TEXT SHOWN »
_ _ _ _ _

Down the ‘White Rabbit’ Hole
/And that’s how my love for the White Rabbit got reignited!
White Rabbit Creamy Candy or White Rabbit is a milk candy made in Shanghai. Formed into cylinders, it is white. Starting out with a hard texture, it gradually becomes soft and chewy. Originally produced by the ABC Candy Factory of Shanghai in 1943, its name was ABC Mickey Mouse Sweets. Because of political upheavals in China, the Mickey Mouse in the logo was eventually deemed as Western (read: capitalistic). As such, it became White Rabbit Creamy Candy in 1959, and the iconic White Rabbit logo and its white, red, and white wrappers were born.
I spent my childhood from 1957 to 1964 in the coastal town of Ballesteros, Cagayan, and the only candy that I can remember is White Rabbit. Maybe I had no other choice. For sure, I bought it from ‘Nang Tilyang’s store, which was close to our house.

_ _ _ _ _

DATA LINES »
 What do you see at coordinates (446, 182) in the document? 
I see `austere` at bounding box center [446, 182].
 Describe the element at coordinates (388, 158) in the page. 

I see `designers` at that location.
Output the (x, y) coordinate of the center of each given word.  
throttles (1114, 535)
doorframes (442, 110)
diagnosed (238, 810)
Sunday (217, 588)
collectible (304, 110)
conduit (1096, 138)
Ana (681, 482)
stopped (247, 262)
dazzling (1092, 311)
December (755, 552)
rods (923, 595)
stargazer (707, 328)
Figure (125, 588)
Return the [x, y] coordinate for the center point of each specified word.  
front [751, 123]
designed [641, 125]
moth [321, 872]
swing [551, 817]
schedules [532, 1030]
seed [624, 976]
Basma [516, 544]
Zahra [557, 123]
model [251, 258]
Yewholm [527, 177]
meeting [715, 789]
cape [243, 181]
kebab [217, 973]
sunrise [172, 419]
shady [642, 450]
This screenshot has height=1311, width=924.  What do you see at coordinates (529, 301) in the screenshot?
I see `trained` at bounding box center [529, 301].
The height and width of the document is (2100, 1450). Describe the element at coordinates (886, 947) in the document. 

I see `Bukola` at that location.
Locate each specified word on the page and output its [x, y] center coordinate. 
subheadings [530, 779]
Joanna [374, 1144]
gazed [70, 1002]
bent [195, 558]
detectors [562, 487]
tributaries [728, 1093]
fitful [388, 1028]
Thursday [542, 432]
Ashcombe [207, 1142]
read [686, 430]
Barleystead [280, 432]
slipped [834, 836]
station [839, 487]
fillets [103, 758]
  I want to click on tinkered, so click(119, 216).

_ _ _ _ _

PROBLEMS TO WORK ON »
1 > Please rewrite the White Rabbit candy text from "White Rabbit Creamy Candy or" up to and including "to our house.", changing "Shanghai" to "Beijing" each time it appears.
2 > Extend the White Rabbit candy text, continuing from its final sentence.
You can set the items aside; they aren't needed here.

TASK-BY-TASK RESULTS »
1 >
White Rabbit Creamy Candy or White Rabbit is a milk candy made in Beijing. Formed into cylinders, it is white. Starting out with a hard texture, it gradually becomes soft and chewy. Originally produced by the ABC Candy Factory of Beijing in 1943, its name was ABC Mickey Mouse Sweets. Because of political upheavals in China, the Mickey Mouse in the logo was eventually deemed as Western (read: capitalistic). As such, it became White Rabbit Creamy Candy in 1959, and the iconic White Rabbit logo and its white, red, and white wrappers were born.
I spent my childhood from 1957 to 1964 in the coastal town of Ballesteros, Cagayan, and the only candy that I can remember is White Rabbit. Maybe I had no other choice. For sure, I bought it from ‘Nang Tilyang’s store, which was close to our house.

2 >
My friend Marian Ravelo Agas, who now resides in San Diego, also bought White Rabbit from ‘Nang Tilyang’s store on her way to our elementary school. “My best friend, Marilyn Catli, and I used to go to that store maybe twice a week as a treat if we had money,” she reminisced. “Each candy cost about 5 or 10 centavos. We liked White Rabbit because it was not so sweet as the other candies.”
Robert Balarbar, who grew up in Quezon City, vividly remembered the wrappers more than the candy. The first White Rabbit he tasted had a wrapper that stuck to the candy and was messy to separate. In later years, he had the luxury of relishing the candy’s edible rice-paper wrapper.
White Rabbit is a heavenly delight! Visual artist Joni Ramos of Santa Barbara, Pangasinan, humorously elevates the candy in his painting, The Ultimate White Rabbit Happiness (2016). The Laughing Buddha has an oversized White Rabbit on top of his head, and both seemingly float in the sky.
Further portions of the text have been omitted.